Ksiądz Michał Sopoćko jakiego znałem i pamiętam (2)

Fragmenty książki "Ksiądz Michał Sopoćko jakiego znałem i pamiętam" - Wydawnictwo Księży Marianów 2004

Wydawnictwo Księży Marianów 2004
ISBN:83-7119-460-9


(...)

Asceza na co dzień

Muszę powiedzieć, że na ogół wiernie stosowałem się do wskazówek swego profesora i spowiednika. W posiłkach dbałem o odpowiednią ilość kalorii. Wikt seminaryjny był raczej prosty i mało urozmaicony, dość ubogi w walory smakowe, ale w zupełności wystarczał do normalnego funkcjonowania. Obowiązywała zasada, że alumni jedzą tylko w refektarzu, podczas trzech normalnych posiłków w ciągu dnia. Gdy ktoś miał jakieś zapasy z domu, powierzał je siostrom, które prowadziły kuchnię. One wiedziały jak je przechować mimo braku dzisiejszych urządzeń chłodniczych, by się zbyt szybko nie zepsuły. Nie było zwyczaju jedzenia poza miejscem i czasem na to przeznaczonym. Tę zasadę, która już dawno poszła w zapomnienie, uważam za słuszną i bardzo potrzebną. Trzymałem się jej i trzymam nadal.

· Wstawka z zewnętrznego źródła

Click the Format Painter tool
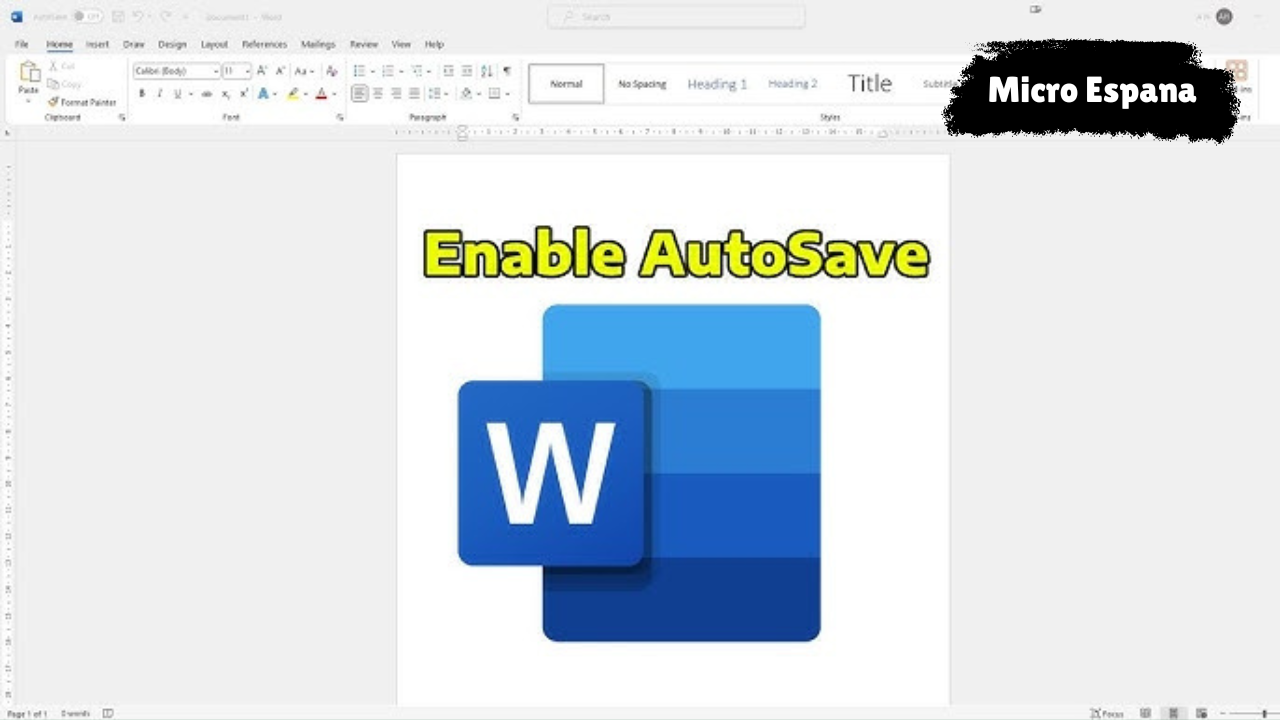 coord(82,102)
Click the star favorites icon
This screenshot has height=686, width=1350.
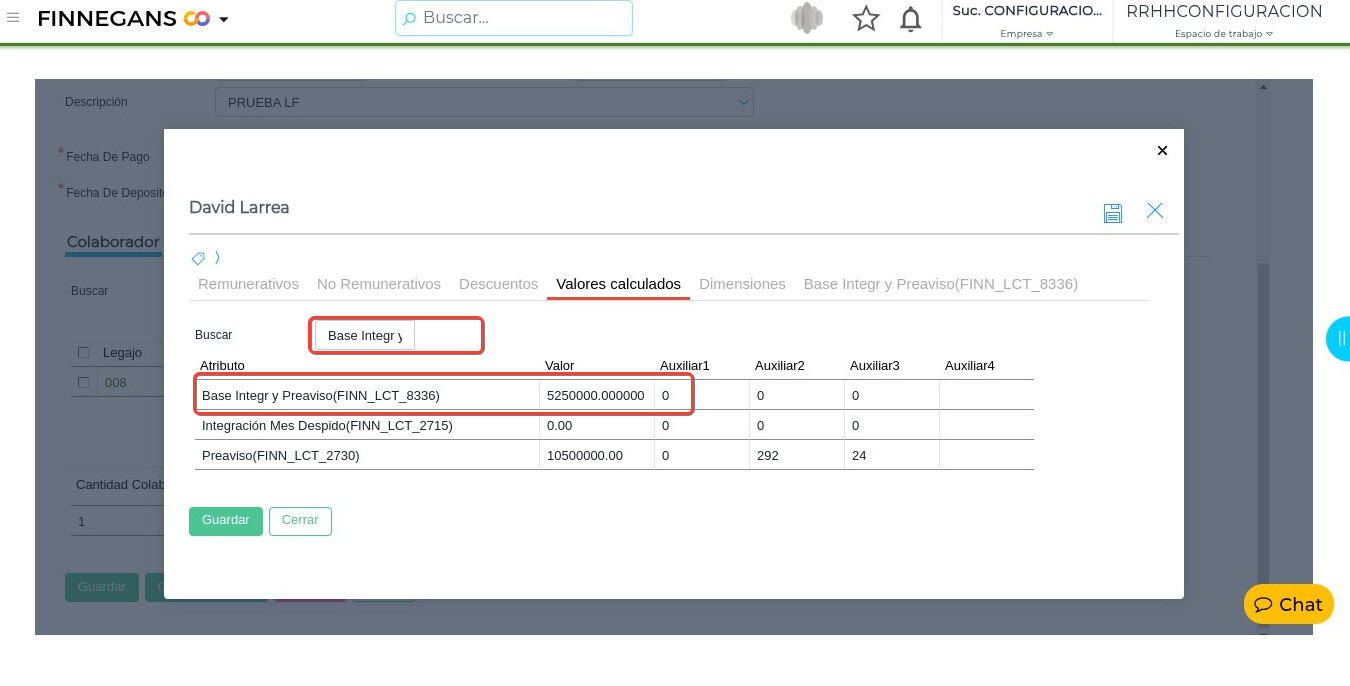click(865, 19)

Cenię sobie podobnie szereg innych zasad życiowych, które zawdzięczam swoim wychowawcom, tak różanostockim, jak i białostockim. Uczyli wewnętrznej i zewnętrznej dyscypliny, która z czasem stawała się samodyscypliną, wyrabiała różne dobre nawyki. Uczyli nieulegania wygodnictwu, umiejętności panowania nad sobą w życiu codziennym, podporządkowania się przyjętym regułom, które z czasem objawiały swoją przydatność. Należało dbać o wygląd zewnętrzny, postawę ciała, gesty i nawet spojrzenia. To pozwalało zachować się stosownie do każdej sytuacji, bynajmniej nie sztucznie, lecz z naturalną swobodą. Wszystkie te wymogi i zalecenia składały się na urbanitas sacerdotalis, pilnie przestrzeganą przez dawniejsze pokolenia księży. Kleryków przede wszystkim oceniano po sposobie ich zachowania się w kościele i przy stole, po słowach i czynach, po ich odnoszeniu się do otoczenia. Nic dziwnego, że w Seminarium moderatorzy, a nawet starsi koledzy nie skąpili krytycznych uwag i wskazówek co do zachowania się na co dzień, zwykle nie bawiąc się w subtelności. Na dalszą metę okazywało się to bardzo przydatne i na swój sposób służyło ogólnemu wyrobieniu adeptów kapłaństwa. Zawsze aktualne są słowa: „jak cię widzą, tak cię piszą”. Ich znaczenia nie warto lekceważyć.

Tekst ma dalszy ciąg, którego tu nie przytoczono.